The chip maker who only seconds SMIC in China is potentially launching the largest IPO in China’s STAR Market in 2022.
Hua Hong Semiconductor has gotten the green light from regulators to launch its IPO, which seeks 18 billion yuan ($2.5 billion), according to news released by the Shanghai Stock Exchange. Hua Hong intends to use the funds for its Hua Hong Manufacturing project based in Wuxi, factory optimization, project upgrade, R&D for special process technology, etc.
The chip maker is already listed in Hong Kong.

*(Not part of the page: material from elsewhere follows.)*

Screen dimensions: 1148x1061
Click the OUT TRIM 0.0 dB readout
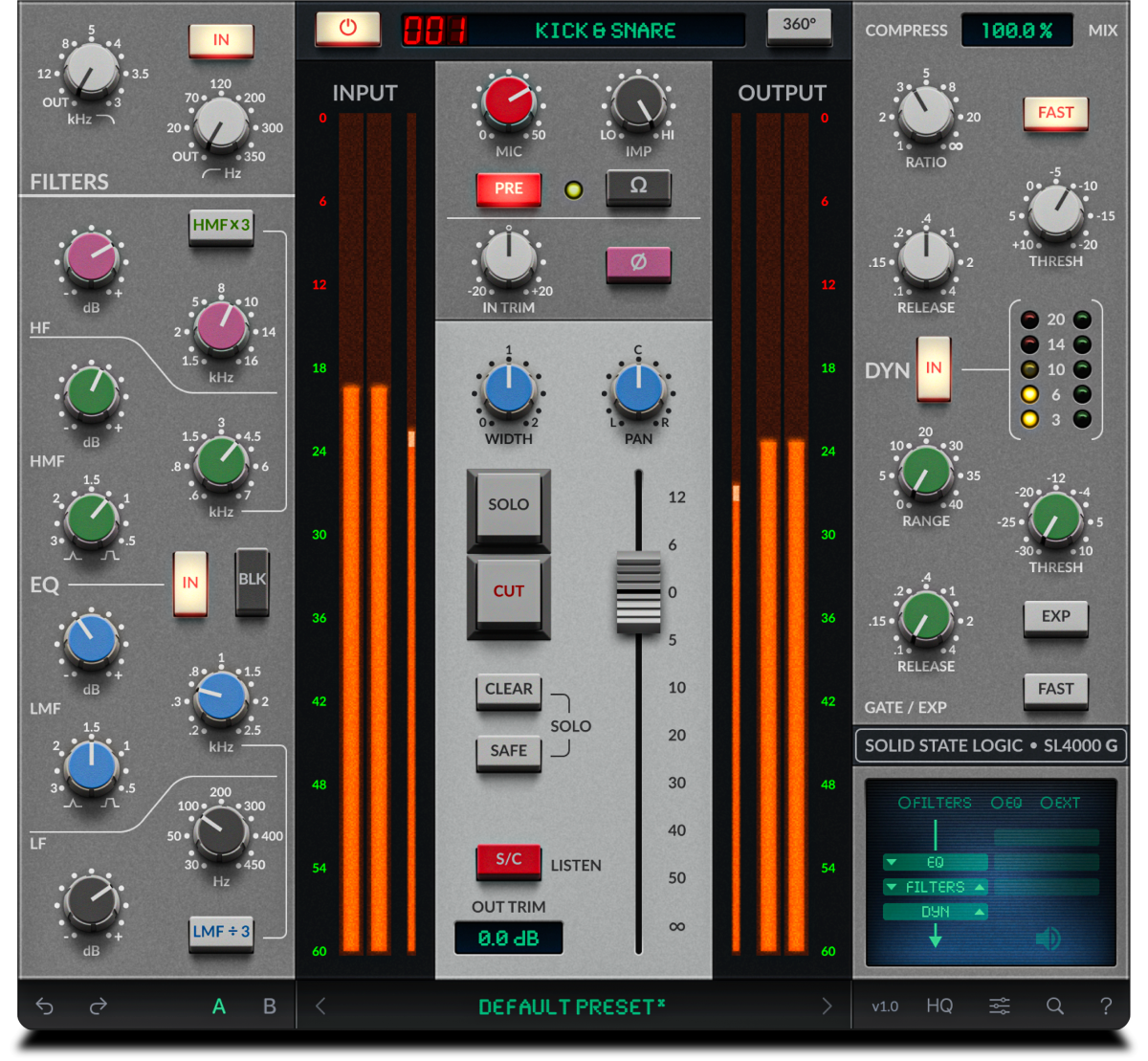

Hua Hong went public in 2014 at 11.25 HKD per share and raised US$320.2 million at the time of its IPO. On November 4, Hua Hong closed at 19.68 HKD, with a total market value of 25.712 billion HKD. Its shares jumped to the 23HKD level days after the news was released.

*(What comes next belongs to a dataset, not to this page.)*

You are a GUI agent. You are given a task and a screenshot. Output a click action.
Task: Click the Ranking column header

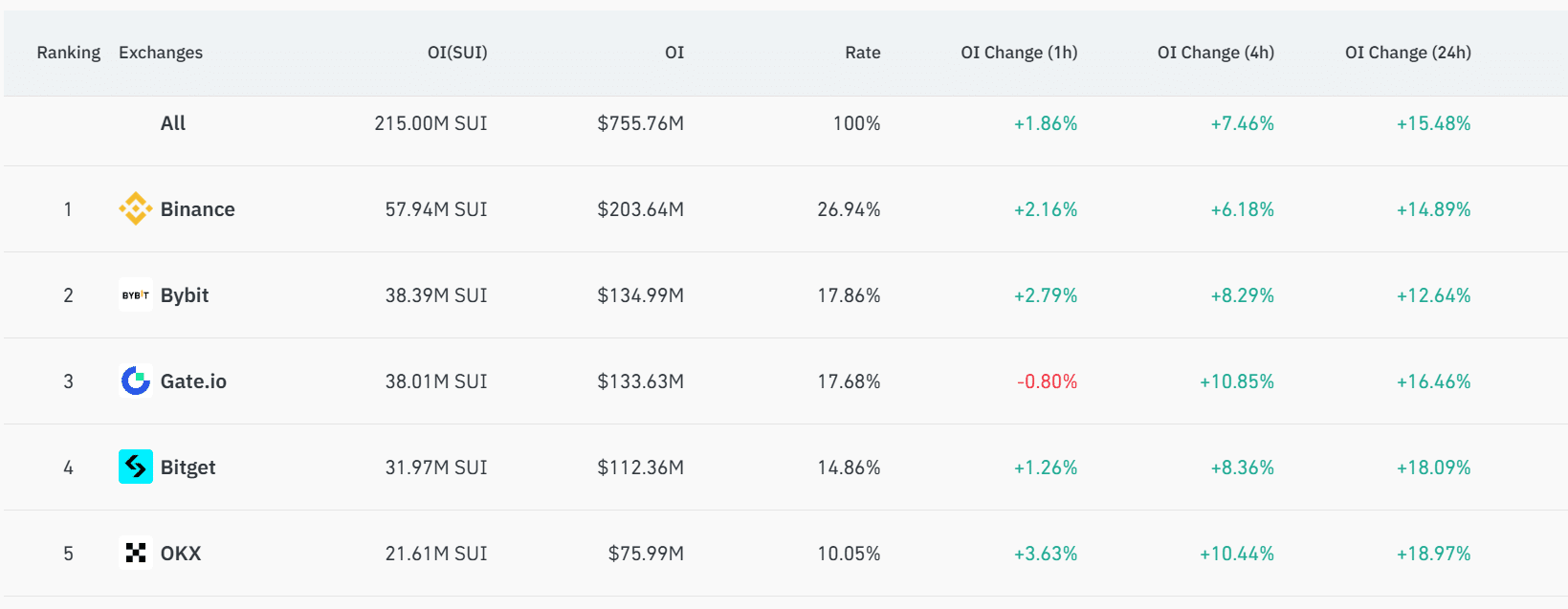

Huahong’s Shanghai IPO, if launched successfully, would become the third-largest IPO in STAR Market, following that of its industry peer SMIC and biotech company BeiGene.
According to its prospectus, from 2019 to the first quarter of 2022, Hua Hong Semiconductor's revenue was 6.522 billion yuan, 6.737 billion yuan, 10.63 billion yuan and 3.807 billion yuan, respectively, with a compound growth rate of 27.95% in the last three years, and net profits of 1.04 billion yuan, 505 million yuan, 1.66 billion yuan and 642 million yuan in the same period, respectively.
The growth of revenue and net profit comes from the continuous expansion of domestic industrial production scale and the rapid growth of demand for remote technology as the world adapts to a post-COVID era. In addition, demands are also increasing due to sectors such as new energy vehicles, smart manufacturing, mobile communication, and IoT rising in China.
According to IC Insights, from 2016 to 2021, the size of the silicon chip wafers market in mainland China grew from $4.6 billion to $9.4 billion, with a CAGR of 15.12%. The country’s semiconductor market landscape has changed drastically over the past few years, and local chip makers have benefited greatly from the change since geopolitical conflicts prevented competition from overseas providers.